Awlaki, of Yemeni descent, has been on the run in Yemen since December 2007.
The US said that as a key figure in al-Qaeda in the Arabian Peninsula (AQAP), he had played a "significant role" in plots to blow up US airliners and had sought use poison to kill US citizens.
Mr Obama is said to have personally ordered his killing last year.
Yemen's defence ministry statement said only that Awlaki had died in Khashef in Jawf province, about 140km (87 miles) east of the capital, Sanaa, "along with some of his companions".
US and Yemeni officials later named one of those as Samir Khan, also a US citizen but of Pakistani origin, who produced an online magazine promoting al-Qaeda's ideology.
Local tribal leaders told the AFP news agency that Awlaki had been moving around within Yemen in recent weeks to evade capture. Local people told AP he had been travelling between Jawf and Marib provinces when he died.
US officials said Awlaki's convoy was hit by a US drone and jet strike.
Mr Obama said that as the leader of external operations for AQAP, Awlaki, born in 1971, had taken "a lead in planning and directing efforts to murder innocent Americans" and was also "directly responsible for the death of many Yemeni citizens".
He said the death marked another "milestone in the broader efforts to defeat al-Qaeda and its affiliates", and paid tribute to US intelligence and the Yemeni security forces for their co-operation.
"This is further proof that al-Qaeda and its affiliates will find no safe haven anywhere in the world, " he said.

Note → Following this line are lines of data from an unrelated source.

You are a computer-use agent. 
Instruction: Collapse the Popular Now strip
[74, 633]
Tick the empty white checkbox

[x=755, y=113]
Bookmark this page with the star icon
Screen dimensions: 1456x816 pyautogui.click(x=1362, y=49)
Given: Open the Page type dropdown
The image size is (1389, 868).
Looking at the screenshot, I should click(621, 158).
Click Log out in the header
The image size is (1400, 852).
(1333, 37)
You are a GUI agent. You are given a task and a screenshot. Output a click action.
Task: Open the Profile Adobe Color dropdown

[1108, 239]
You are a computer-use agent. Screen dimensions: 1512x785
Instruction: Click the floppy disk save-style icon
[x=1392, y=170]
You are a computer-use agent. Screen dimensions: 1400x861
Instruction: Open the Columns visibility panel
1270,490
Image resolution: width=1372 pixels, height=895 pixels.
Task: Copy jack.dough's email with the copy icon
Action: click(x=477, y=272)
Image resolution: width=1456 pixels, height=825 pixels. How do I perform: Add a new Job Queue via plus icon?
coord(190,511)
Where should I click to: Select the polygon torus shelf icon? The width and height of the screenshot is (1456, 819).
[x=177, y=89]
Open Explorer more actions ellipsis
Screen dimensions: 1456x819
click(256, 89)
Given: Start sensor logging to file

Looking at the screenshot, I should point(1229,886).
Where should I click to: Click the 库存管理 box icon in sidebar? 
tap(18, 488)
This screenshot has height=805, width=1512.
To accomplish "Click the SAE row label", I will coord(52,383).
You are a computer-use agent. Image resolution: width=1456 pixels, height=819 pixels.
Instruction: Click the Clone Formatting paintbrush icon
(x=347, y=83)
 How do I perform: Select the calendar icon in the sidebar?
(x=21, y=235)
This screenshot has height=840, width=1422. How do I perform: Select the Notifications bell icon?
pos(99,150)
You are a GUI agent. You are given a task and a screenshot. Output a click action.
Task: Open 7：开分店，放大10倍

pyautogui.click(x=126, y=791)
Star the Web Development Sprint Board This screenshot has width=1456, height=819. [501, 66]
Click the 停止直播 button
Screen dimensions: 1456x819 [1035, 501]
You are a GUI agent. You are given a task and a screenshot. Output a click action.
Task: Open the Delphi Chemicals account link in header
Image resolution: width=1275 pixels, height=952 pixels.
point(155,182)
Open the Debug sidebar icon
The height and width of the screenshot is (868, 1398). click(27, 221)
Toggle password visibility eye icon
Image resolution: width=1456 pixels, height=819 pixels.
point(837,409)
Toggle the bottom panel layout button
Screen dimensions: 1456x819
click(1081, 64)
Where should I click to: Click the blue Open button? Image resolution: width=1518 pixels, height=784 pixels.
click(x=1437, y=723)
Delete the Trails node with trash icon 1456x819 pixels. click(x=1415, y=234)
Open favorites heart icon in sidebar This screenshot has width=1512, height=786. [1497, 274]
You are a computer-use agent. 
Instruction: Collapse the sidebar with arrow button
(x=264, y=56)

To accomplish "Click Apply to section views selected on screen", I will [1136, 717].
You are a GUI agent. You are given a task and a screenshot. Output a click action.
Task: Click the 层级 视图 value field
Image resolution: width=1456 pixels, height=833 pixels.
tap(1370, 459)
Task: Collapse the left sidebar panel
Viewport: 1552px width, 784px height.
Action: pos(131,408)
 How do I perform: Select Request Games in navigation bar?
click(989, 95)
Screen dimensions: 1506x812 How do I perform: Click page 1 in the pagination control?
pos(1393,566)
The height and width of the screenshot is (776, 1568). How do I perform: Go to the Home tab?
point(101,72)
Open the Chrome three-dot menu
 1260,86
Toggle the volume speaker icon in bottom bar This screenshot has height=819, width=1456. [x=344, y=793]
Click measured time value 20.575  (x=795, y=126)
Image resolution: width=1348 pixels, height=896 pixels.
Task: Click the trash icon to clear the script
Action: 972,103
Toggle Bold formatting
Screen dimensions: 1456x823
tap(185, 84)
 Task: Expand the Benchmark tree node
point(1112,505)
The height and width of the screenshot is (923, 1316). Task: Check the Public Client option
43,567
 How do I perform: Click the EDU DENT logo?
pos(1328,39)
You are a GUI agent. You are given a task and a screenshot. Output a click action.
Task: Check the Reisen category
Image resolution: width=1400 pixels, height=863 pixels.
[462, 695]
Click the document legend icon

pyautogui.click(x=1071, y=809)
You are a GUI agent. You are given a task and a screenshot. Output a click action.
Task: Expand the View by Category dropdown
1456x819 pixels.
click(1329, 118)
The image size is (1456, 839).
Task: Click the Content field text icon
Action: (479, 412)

British Foreign Secretary William Hague said Awlaki had "demonstrated his intent and ability to cause mass terror".
One US official told the American network ABC that US intelligence had had "a very intense focus" on Awlaki for some time, waiting for a chance to strike.
The unnamed official said there had been "a good opportunity to hit him" on the 10th anniversary of the 9/11 attacks this year, but that "it never materialised".
BBC security correspondent Gordon Corera says the killing is significant because Awlaki's use of modern media meant he was able to reach out and inspire people susceptible to radicalisation.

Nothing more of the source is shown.